For last Tuesday morning two inspirational happenings were being celebrated that are enough to give hope to even the most cynical and downtrodden Baltimore heart ... signaling that opportunity, creativity, and investments are underway in the city... and the cries of the last year and a half have not fallen on deaf ears.
First stop: the ribbon cutting celebration at Open Works Baltimore in the 1400 block of Greenmount Avenue. This amazing space – the newest “makerspace “in a city that now boasts several – is the culmination of a $12-million makeover of a former distribution warehouse and Goodwill store. Open Works is a community artisan lab for the city’s creative makers, small manufacturers, artisans, entrepreneurs, and craftspeople. It will offer work space and tools to members (or anyone who wants to buy a $25 one-day pass) who might otherwise not be able to afford it, and they will be able to share not only tools but machines, rooms, experience, and ideas in a space that boasts a woodworking shop, computer lab with 3D printing, digital media lab, paint room, sewing room, and a metal shop with laser cutting machines. They will also offer open classes and workshops and provide educational opportunities to the nearby public elementary and middle schools. Open Works’ goal is to lift not only the city’s growing creative community but the entire community as well – as part of a number of buildings nearby which are transforming “gritty” Greenmount into a blossoming arts district and breathing new life into the area.

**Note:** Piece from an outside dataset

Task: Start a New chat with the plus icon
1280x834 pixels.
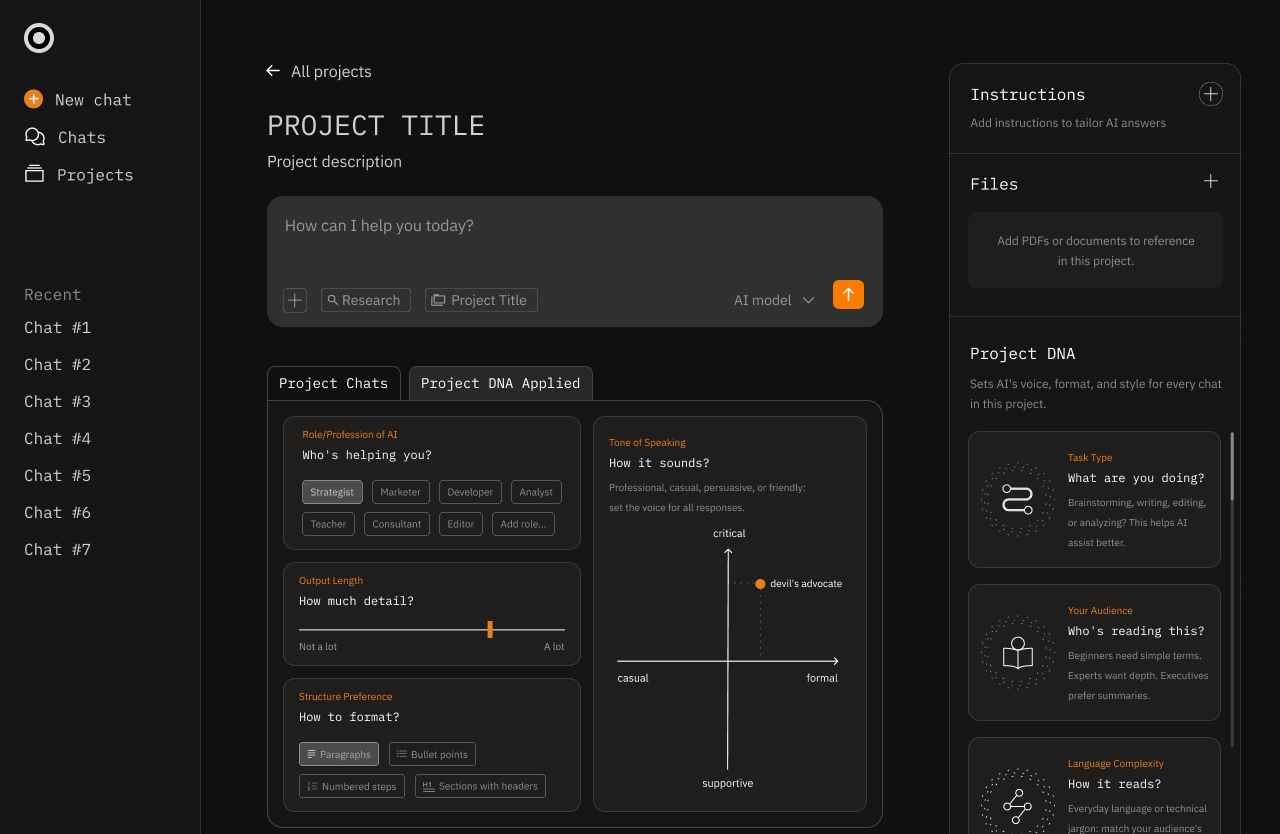Action: pyautogui.click(x=34, y=99)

Congressman Elijah Cummings was on hand for the Open Works celebration – and he spoke eloquently of his own father-in-law – a smart, creative, and entrepreneurial man – whose mind teemed with ideas all of his life, but who never had the means to do anything tangible with those ideas. Cummings realized that what his father-in-law lacked was the ramp that would enable him to link his ideas to reality, and thus he was always “on the outside, looking in.” Cummings’ eyes shone as he praised Open Works for being the ramp that would take so many young artists, architects, and creative people over that vital bridge to access and opportunity to thrive, succeed, and follow one’s ideas through to the next step.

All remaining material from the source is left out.